© Ricardo Ángel Minetti




© Ricardo Ángel Minetti

I

después del resplandor
ya no hubo nada,
o nada que no fuera lo terreno
desde siempre sabido,

así se reveló la investidura
la carnadura férrea
del sustantivo sórdido

mundo sin tembladeral celeste alguno

después del resplandor
qué dónde estaba,
después del resplandor
qué cuándo fuera visto,
y si era yo por qué las cosas
me negaban tanto,
si yo jamás me puse a pregonar
su realidad tan pobre

II

yo subía desasido de mí
en pos no sé de qué llamado luminoso
y héte aquí que fui dócil
como cuando en la fronda renegrida
hurgaba con mi mano
en busca de la flor que sin ser vista
aromaba el jardín
y la alcoba sin nadie
donde me aguardaba
el tormento de tu ausencia

III

vértigo de ascender
sin llevarse uno mismo
con su carga de huesos y de carne,
con su sangre sufrida
y tantos años: todo aquello
de lo que la hermosa tierra
testimonia

y sin que hubiera arribo a lo más alto
reclinado a los pies de mi lecho revuelo
vi desde lejos el destello amado

IV

yo trepé por el rayo
que baja desde el cielo
para quemar las frentes y la tierra

abrió llagas que surten resinas, manan sangre
desgarrando los troncos en astillas
y la piel con la herida quemante del estigma

y yo subía hasta que al fin la soga
se acabó y desde el destierro me llamó la piedra
- en el fondo del agua es pura y tiene frío

V

días hubo de mí
en que al cerrar los ojos
nada quedaba oscuro
yo no quedaba sólo
con mí mismo en el retumbo de mi sangre
y escuchando el afuera
como un mundo del cual
alguien se aleja
mirando como un ángel temeroso

no había más que albura
para todas las cosas
y supe ser muy turbia
la luz de la tristeza

VI

oh relámpago azul
que en medio de la noche
dejas ver la amenaza de la negra tormenta,
por un momento dejas
mi vista traspasada por la espada
de un encandilamiento prodigioso,
todo es blanco un instante,
renace en mí el anhelo del martirio,
y es hermoso sentir que comienza la lluvia
con su repique sordo,
el canto solitario de un pájaro en la noche
y el olor de la tierra mojada,
y el mordisco sutil de las gotas heladas
en la piel,
dones ellos del mundo conocido,
y otra vez me convenzo de que la tierra me ama
y es mejor que no mire de frente los relámpagos.

VII

entre las frondas verdes
que oscurece la noche
se abren manos nupciales
manos enguantadas
por la mortaja intacta
de ceremonias nunca consumadas
atroz velo de novias
destinadas al cortejo de vírgenes

y qué hermoso saber del sacrificio
y qué fatal saber de la hermosura
y que aquí, en nuestra tierra,
las magnolias orantes
más que manos son lámparas prudentes

VIII

Pedro, Santiago y Juan
ascienden en silencio hacia la cumbre
por el sendero angosto
que en las laderas áridas
del monte serpentea.

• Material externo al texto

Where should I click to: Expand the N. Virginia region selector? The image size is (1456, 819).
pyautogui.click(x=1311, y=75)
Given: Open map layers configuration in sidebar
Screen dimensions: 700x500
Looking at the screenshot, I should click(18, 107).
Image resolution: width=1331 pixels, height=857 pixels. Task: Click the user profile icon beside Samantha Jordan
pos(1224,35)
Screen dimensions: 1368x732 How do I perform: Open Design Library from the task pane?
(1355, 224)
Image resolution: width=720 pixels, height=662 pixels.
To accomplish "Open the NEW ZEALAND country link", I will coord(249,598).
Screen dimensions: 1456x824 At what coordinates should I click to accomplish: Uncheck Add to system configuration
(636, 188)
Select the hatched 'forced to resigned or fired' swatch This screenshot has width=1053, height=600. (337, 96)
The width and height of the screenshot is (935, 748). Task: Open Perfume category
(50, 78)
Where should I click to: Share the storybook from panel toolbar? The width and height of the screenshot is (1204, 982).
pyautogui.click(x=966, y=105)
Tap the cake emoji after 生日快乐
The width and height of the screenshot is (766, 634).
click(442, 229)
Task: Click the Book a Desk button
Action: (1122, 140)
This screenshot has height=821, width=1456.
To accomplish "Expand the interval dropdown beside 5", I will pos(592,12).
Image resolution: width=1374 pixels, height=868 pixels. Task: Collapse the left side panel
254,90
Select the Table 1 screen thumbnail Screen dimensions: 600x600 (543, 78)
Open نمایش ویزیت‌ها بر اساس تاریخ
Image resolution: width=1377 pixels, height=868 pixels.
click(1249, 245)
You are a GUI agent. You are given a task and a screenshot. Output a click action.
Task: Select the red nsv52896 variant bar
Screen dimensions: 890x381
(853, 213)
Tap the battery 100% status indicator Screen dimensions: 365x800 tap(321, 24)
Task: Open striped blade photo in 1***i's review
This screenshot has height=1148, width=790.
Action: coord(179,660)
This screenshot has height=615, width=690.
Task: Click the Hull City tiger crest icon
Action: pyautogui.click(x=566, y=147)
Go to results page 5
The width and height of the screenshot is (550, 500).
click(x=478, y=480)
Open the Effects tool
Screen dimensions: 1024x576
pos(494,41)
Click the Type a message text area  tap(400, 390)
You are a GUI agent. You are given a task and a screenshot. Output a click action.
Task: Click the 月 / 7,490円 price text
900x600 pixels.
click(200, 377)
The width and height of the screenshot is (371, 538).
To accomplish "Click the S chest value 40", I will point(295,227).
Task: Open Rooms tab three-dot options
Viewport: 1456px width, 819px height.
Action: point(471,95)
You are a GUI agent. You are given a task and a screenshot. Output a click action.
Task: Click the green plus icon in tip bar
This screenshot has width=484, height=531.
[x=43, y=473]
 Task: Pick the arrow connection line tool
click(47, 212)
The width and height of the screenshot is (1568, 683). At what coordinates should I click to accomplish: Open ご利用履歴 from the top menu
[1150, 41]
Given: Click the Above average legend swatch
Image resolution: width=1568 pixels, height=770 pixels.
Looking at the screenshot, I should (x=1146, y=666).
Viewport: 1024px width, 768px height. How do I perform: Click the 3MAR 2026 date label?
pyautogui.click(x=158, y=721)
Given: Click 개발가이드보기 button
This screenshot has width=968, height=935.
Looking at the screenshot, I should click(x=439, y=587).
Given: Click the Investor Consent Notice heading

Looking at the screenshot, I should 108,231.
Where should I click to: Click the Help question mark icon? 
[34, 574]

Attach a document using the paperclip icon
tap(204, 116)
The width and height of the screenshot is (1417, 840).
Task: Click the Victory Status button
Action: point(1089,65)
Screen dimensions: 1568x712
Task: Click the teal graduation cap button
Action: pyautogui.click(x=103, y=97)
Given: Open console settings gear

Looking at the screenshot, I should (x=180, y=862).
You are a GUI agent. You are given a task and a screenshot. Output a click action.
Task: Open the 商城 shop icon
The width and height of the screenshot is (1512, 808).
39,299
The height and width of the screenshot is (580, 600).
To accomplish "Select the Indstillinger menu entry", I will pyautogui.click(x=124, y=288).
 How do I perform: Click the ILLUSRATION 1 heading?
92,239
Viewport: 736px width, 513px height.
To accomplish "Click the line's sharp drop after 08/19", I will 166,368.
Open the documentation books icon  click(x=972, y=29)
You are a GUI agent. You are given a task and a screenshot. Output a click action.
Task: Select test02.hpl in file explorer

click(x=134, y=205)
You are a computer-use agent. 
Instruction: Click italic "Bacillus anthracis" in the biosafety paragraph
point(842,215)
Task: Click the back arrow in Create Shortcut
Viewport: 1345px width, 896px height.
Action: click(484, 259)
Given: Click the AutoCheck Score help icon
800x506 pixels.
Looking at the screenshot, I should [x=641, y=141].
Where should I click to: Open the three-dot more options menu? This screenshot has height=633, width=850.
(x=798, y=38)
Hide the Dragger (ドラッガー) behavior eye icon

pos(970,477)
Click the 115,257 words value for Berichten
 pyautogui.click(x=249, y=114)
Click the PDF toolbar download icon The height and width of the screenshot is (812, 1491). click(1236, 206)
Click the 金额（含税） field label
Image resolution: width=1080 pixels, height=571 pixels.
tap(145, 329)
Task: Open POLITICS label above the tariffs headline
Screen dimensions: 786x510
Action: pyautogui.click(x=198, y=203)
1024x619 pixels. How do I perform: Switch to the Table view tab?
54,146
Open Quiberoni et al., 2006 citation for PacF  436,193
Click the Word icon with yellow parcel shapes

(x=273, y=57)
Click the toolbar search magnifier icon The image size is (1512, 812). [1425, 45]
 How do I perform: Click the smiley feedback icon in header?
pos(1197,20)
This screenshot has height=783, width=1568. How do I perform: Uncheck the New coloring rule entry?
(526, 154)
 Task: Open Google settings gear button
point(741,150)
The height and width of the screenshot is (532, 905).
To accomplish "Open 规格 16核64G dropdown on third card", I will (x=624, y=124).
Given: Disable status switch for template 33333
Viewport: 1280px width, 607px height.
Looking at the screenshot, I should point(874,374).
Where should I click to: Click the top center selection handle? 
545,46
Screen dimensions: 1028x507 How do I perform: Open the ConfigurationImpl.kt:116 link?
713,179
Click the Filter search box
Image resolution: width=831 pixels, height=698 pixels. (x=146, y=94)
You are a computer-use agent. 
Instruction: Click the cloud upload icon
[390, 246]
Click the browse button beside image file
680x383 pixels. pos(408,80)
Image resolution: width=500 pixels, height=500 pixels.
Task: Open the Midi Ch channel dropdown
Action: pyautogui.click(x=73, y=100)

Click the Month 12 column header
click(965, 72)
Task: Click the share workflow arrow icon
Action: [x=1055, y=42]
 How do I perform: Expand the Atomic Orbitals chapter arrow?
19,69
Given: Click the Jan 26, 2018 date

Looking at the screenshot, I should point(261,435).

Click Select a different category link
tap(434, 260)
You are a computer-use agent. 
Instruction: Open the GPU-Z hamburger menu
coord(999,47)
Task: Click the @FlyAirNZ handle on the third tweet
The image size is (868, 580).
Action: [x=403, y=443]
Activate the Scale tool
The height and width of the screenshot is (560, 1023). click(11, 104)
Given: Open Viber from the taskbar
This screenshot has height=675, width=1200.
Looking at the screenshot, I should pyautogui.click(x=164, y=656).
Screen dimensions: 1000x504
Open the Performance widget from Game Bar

Es plena noche.

Otro marcha con ellos,
con sus pies y su túnica que manchan
los senderos terrenos,
que lastiman las piedras
y las zarzas que son creaturas suyas.

Pedro, Santiago y Juan,
en medio del silencio de la noche,
ya más cerca del cielo,
en una cumbre sola
desde donde se ven todos los astros.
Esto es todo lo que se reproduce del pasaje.